If you have a stand mixer just use the paddle attachment in step 3 on setting 1-2 to make your dough ball.


Apple Sauerkraut Perogies Recipe

Author: Joel MacCharles

Recipe type: Batch cooking, freezer meals, comfort food

Serves: 30-36 units


  • 1 Batch Perogy Dough (instructions above)
  • 1 Batch Perogy Dough (instructions above)
  • 2 cups Apple Cider Sauekraut (links and instant recipe above) drained and squeezed of as much liquid as reasonably possible
  • 2 cups Apple Cider Sauekraut (links and instant recipe above) drained and squeezed of as much liquid as reasonably possible
  • 1 Large baking apple (Crispin or Mutsu are great Ontario varieties)


  1. Cut dough into 4 pieces. Each piece will make a batch of 8-10 perogies (you can use and excess trim from all batches to make a 5th batch at the end if you’d like).
  2. Working with 1 batch at a time, roll the dough on a floured surface until it’s 2-3mm (1/8th of an inch thick). It should be relatively thin but not to the point of being see-through or tearing when you life. I try to roll it into long strips that are wide enough for 2 circles to be cut out of each width. Cut all circles in a single batch before proceeding.
  3. Form small balls of filling with 1-1/2 – 2 Tbsp of filling and press them between your fingers to compress them. The tighter the ball, the more filling you will use. Place a ball in the center of a circle and repeat the process until the batch of 8-10 all have filling on the top.
  4. Gently wet your finger and pat the outer ring of a disc of dough (this is to help seal them). Lift the dough from a side and fold. It will be more durable than you might think and don’t worry about a perfect match – as long as all sides seal. Continue until batch is done. Work fast; you want the next step to happen while there is still some water in the seals.
  5. Use a small fork to press the seal on the curved edge to crimp it. You can push pretty hard as long as you don’t press through the dough. Repeat for the batch and place them on a rack or floured cutting board. If you want the ‘perfect’ look – you can use a pair of kitchen scissors to quickly trim the edges and make them match up!
  6. Repeat for rest of batches.
  7. See below for instructions on how to freeze and/or cook them.


If you want to make these ahead of time, it’s easy. You can either freeze them raw (many people do) by freezing them on a tray (so that they don’t touch) then transferring them to a freezer bag or container or partially cooking them by boiling them until they consistently float (about 3-4 minutes) and letting them dry on a rack before freezing them whole. Ensuring that they are dry is a key to this process or you will freeze a ‘perogy block’ – which isn’t as fun as it sounds.


If you are cooking them fresh you can boil or fry them or do like I do and do both.  I like to boil them until they float (3-4 minutes), let them dry and then fry them crispy. I fry them in oil or drippings from sausage as I cook. You’ll likely have some leftover apple sauerkraut and it’s a great addition to the plate along with chives, sour cream.

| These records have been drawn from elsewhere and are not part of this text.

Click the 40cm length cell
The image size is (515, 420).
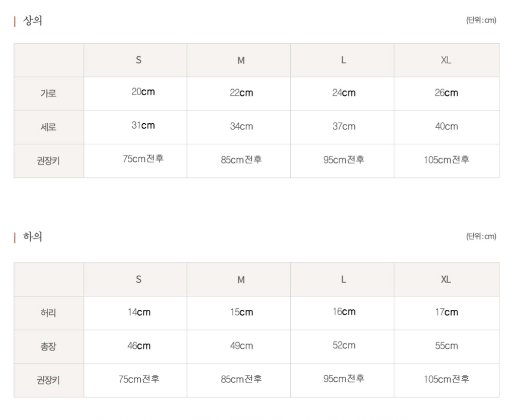click(446, 126)

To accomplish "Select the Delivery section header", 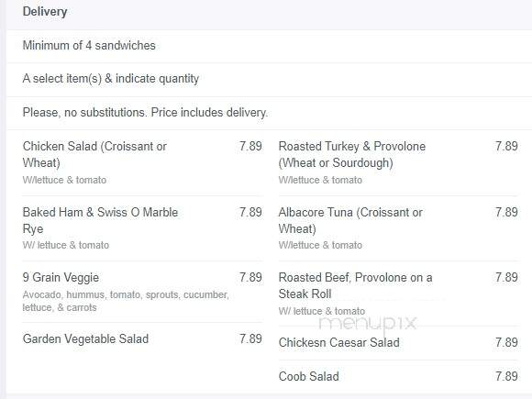I will 45,12.
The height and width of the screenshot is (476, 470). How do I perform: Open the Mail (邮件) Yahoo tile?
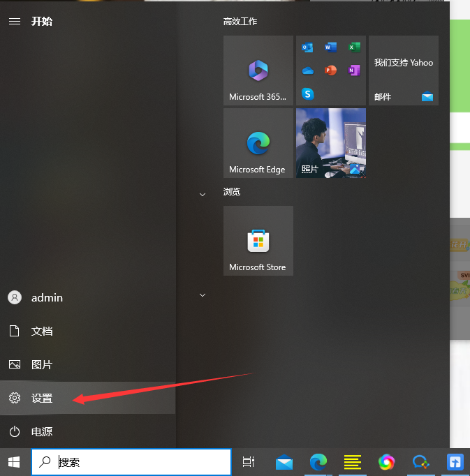tap(403, 70)
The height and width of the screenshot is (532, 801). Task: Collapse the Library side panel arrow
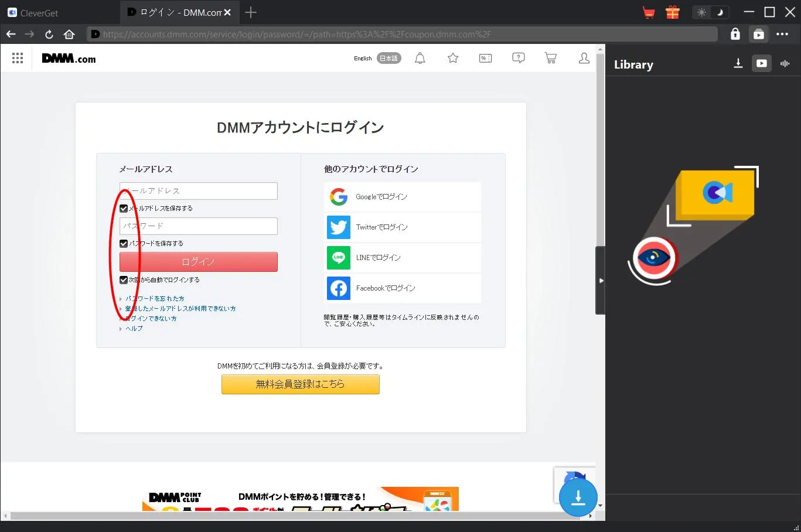(601, 281)
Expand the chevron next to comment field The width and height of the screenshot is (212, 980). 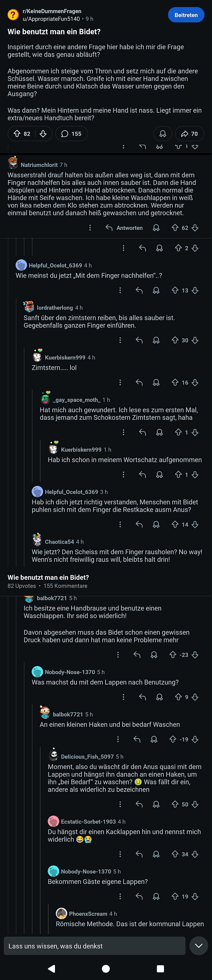pos(199,946)
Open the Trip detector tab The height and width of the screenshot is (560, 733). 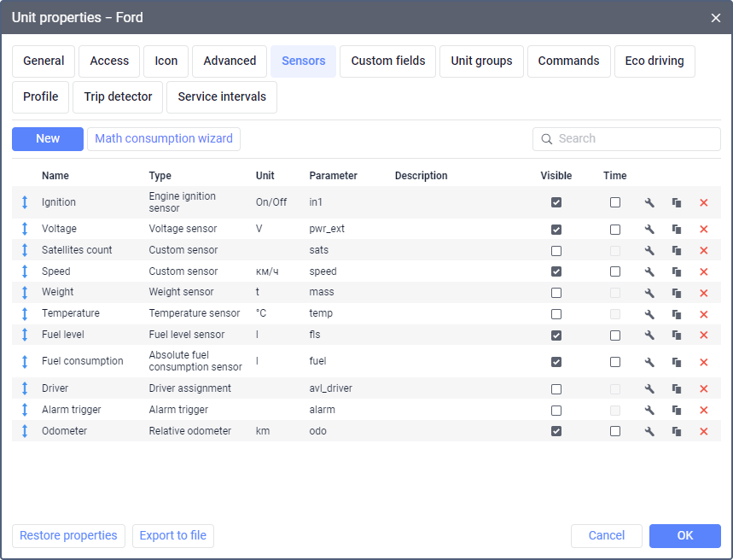click(118, 97)
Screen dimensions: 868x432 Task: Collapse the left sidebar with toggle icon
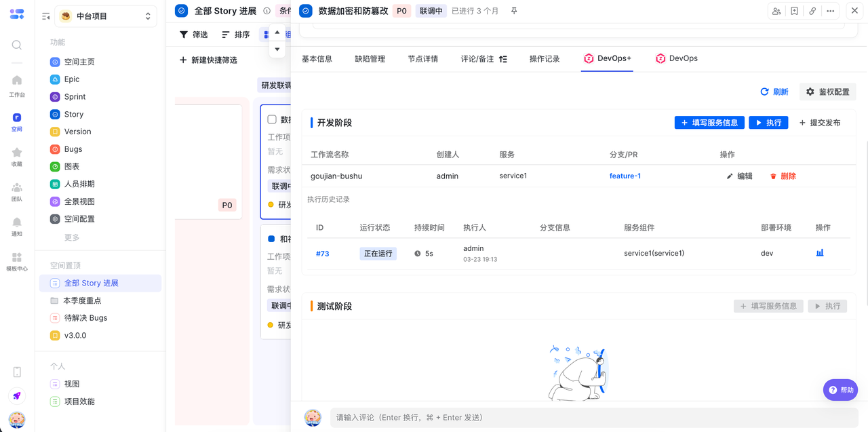pyautogui.click(x=46, y=16)
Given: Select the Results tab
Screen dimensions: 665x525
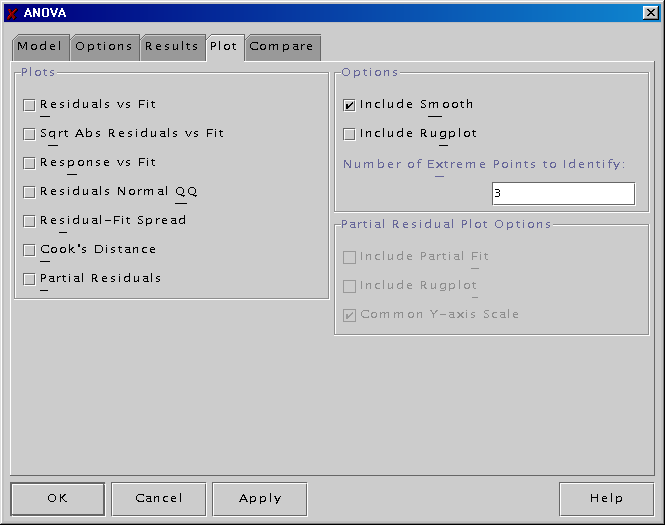Looking at the screenshot, I should 172,47.
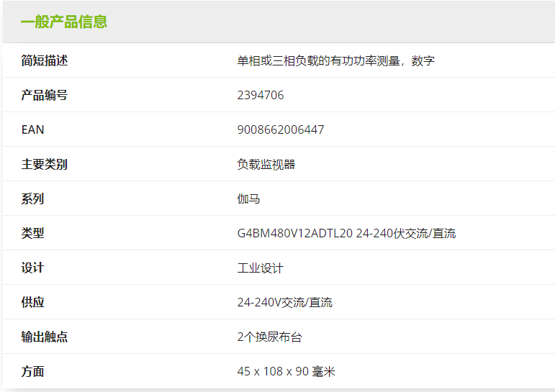
Task: Click the 输出触点 label
Action: 45,337
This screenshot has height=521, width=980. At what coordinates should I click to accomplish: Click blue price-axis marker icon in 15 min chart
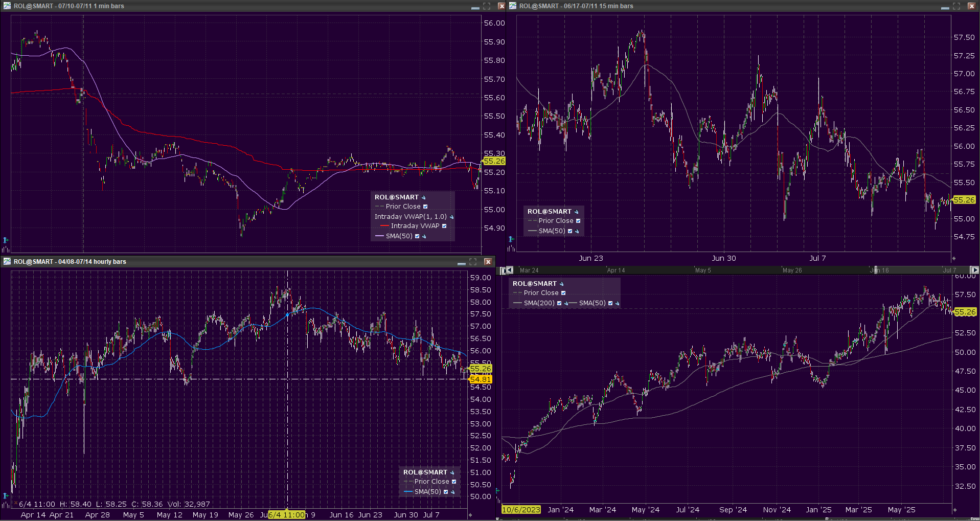511,239
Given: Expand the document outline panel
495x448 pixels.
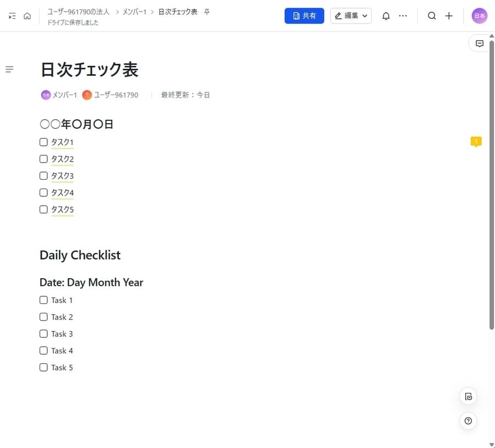Looking at the screenshot, I should 9,69.
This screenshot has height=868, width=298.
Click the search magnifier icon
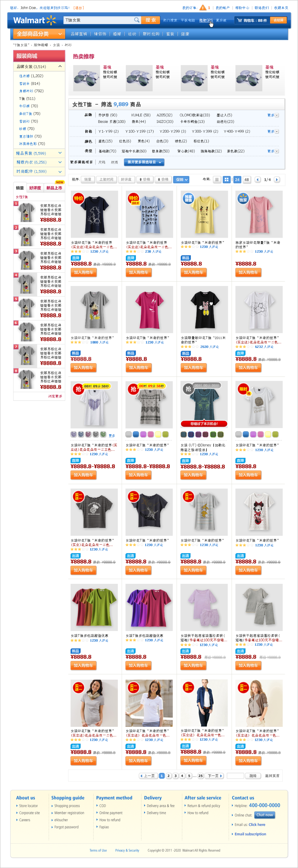tap(136, 20)
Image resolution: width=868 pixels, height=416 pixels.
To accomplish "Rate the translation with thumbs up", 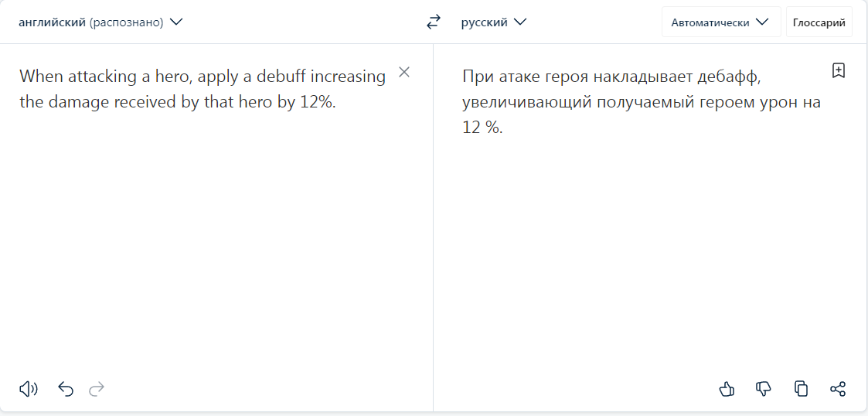I will click(727, 389).
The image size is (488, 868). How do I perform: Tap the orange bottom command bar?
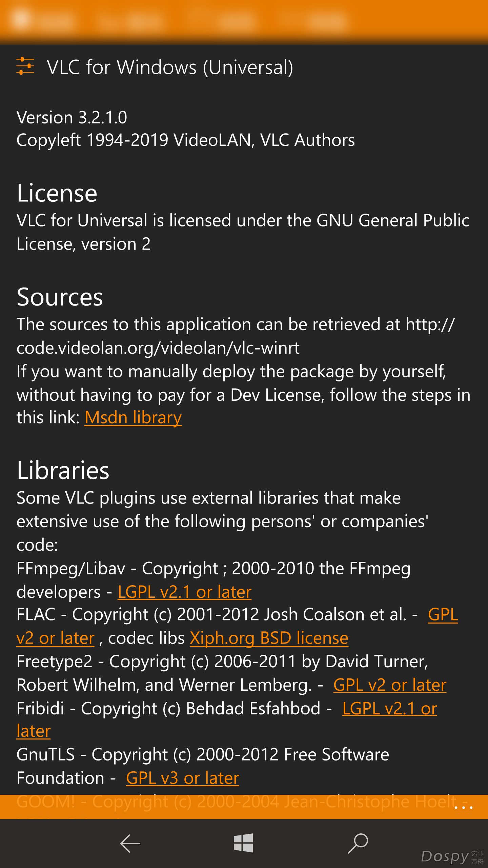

If you’re cooking them from frozen you can defrost them in boiling water until they are soft throughout. Dry them per on a rack and fry them as you would fresh. If you’ve pre-boiled them before freezing you could defrost them on a floured surface or rack (do not use a microwave) and proceed directly to frying.


You’ve got this! Pour yourself a glass of wine, carefully choose some music that makes you happy and roll up your sleeves – the worst part is the fear and that won’t hold you back!